RDJr.’s newfound discovery that weapons can kill manifests in a decision to cease weapons production, which is understandably not met well by meat-hearted (for a while) jingoistic American money-grubber/Board member Jeff Bridges and, after a number of dialogue scenes, this conflict winds up generating the bulk of the VFX budget in what can only be described as a crunchy-sounding and metallic take on a classic Board vs. CEO showdown, the sort one imagines combative corporate leaders such as Elon Musk only dream of having with their management team. While no Powerpoints were involved to my knowledge, this epic battle between a bleeding-heart-if-his-heart-still-pumped-blood CEO and a money-grubbing Board Chair who puts profits over people results, as usual with these things, in the destruction of a city plus the deaths of countless innocents - but all in the name share price which makes the whole thing seem very reasonable.

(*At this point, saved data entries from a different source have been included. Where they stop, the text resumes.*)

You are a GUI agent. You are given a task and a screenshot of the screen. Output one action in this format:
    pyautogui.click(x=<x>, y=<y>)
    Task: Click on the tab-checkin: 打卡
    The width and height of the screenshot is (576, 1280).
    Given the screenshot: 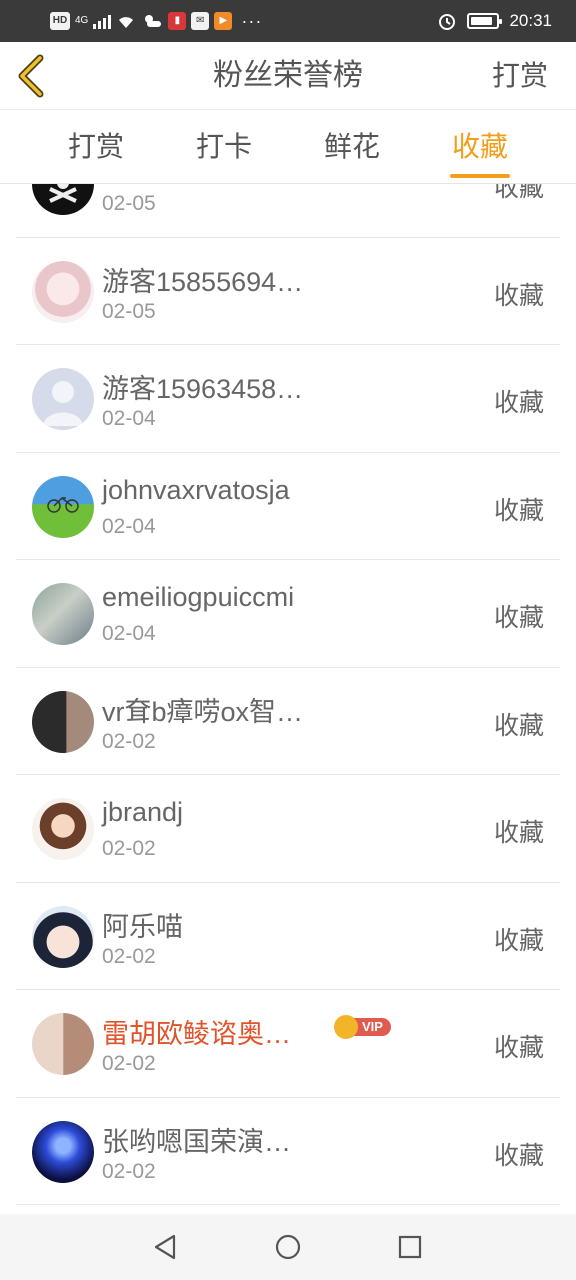 What is the action you would take?
    pyautogui.click(x=224, y=147)
    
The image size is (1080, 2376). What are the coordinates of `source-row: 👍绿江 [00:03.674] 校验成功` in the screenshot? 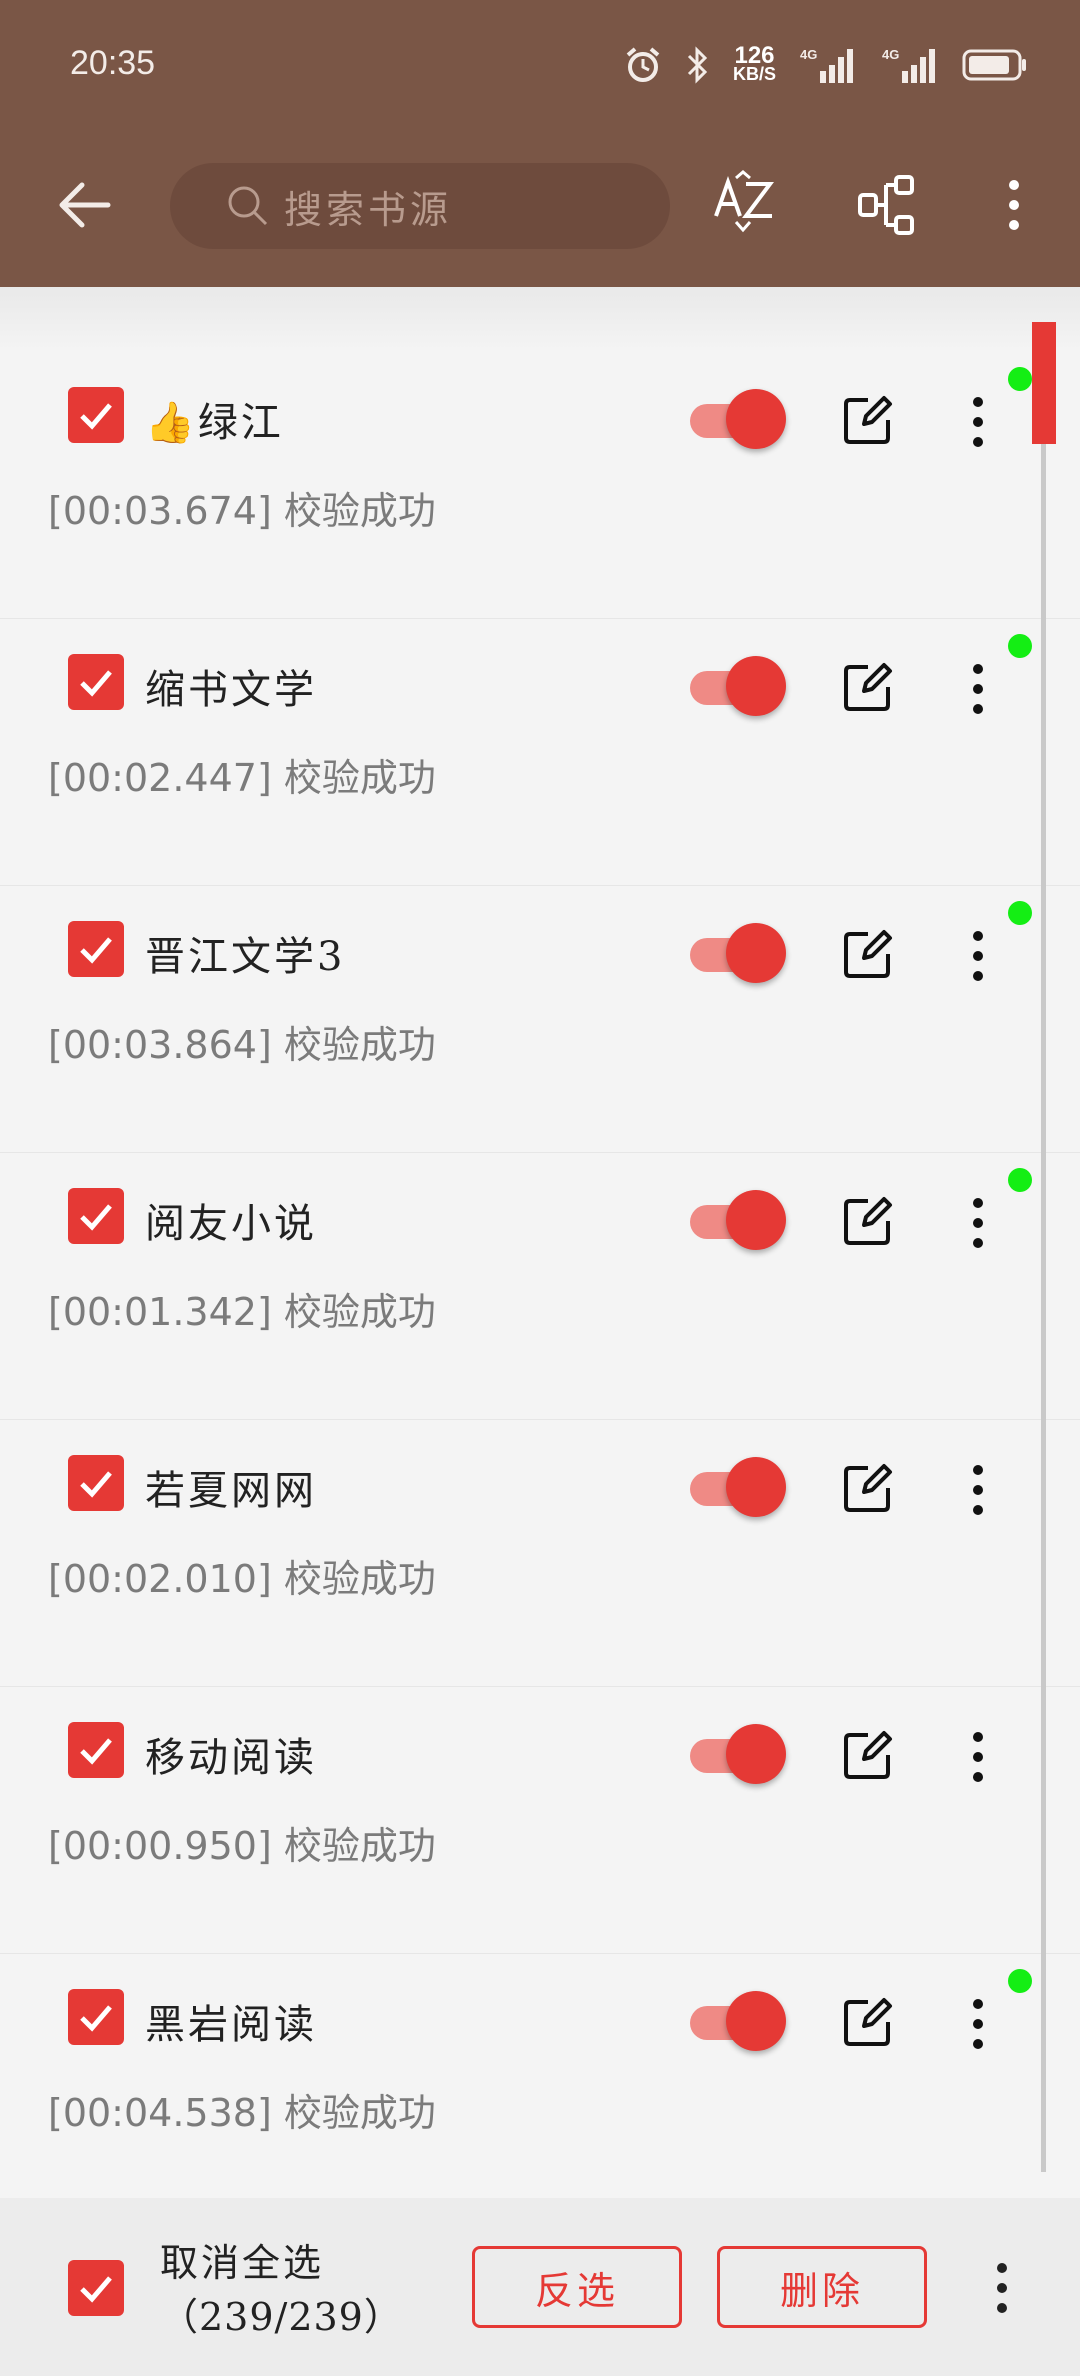 It's located at (540, 486).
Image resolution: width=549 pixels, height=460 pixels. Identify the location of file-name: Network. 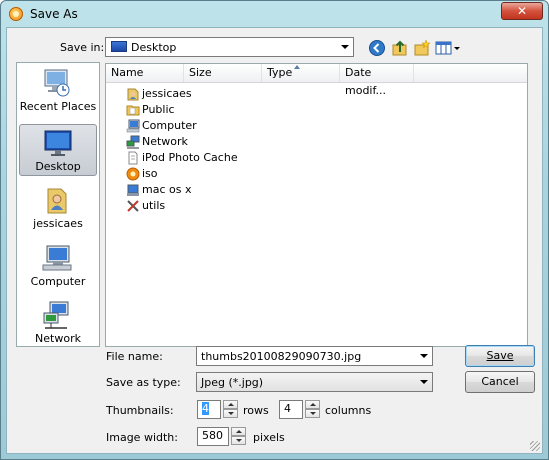
(165, 142).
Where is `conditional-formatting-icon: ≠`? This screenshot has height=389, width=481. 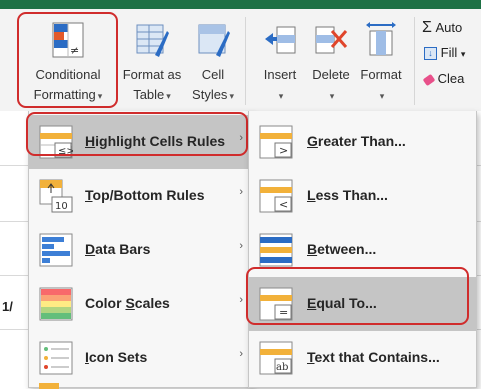 conditional-formatting-icon: ≠ is located at coordinates (68, 40).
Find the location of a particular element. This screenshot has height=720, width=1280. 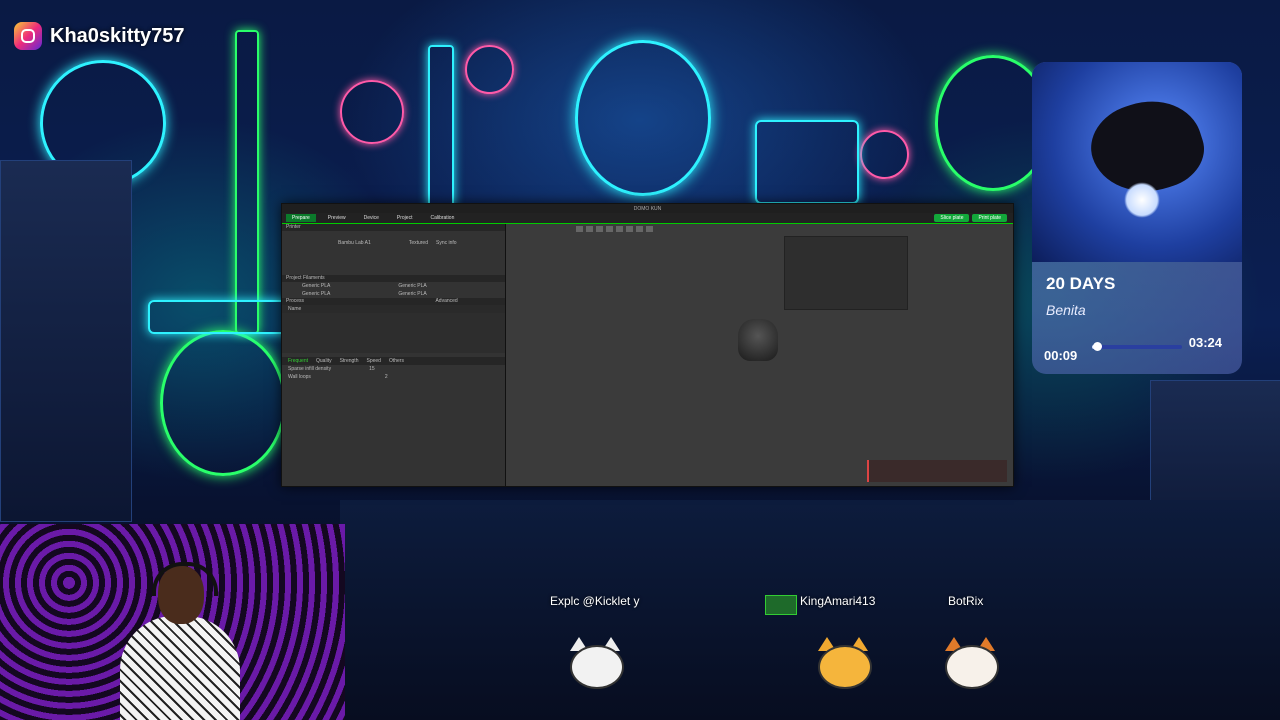

process-tab-strength: Strength is located at coordinates (350, 361).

Perhaps most importantly though, as that final battle demonstrates, only Iron Man can save we common folk from destructive forces, even if Iron Man actually created those destructive forces (though he really is sorry about it now); and, yes, of course it’s terrible that a city has be leveled and so many city-dwellers have to die for Iron Man’s noble cause of wanting to oust his Board Chair but the alternative - peacefully handing his company over to Jeff Bridges with absolutely nobody dying - is so much worse! Without Iron Man well who will protect America from the consequences of Iron Man’s decisions? Thus the only conclusion one can draw by the end of the film is that Reagan and his GOP successors were right: trickle-down economics really is the only way to solve all of America’s problems, as giving billionaires and corporations, clad in their iron tax shelters and with their cyber hearts pumping out and up stock valuation, free rein to do whatever they want however they want to whomever they want and removing any legal and financial barriers which would otherwise prevent them from causing all the death and destruction they deem necessary to achieve their personal ends is, as the final showdown in this film definitively proves, the only thing that can truly save us all. From them.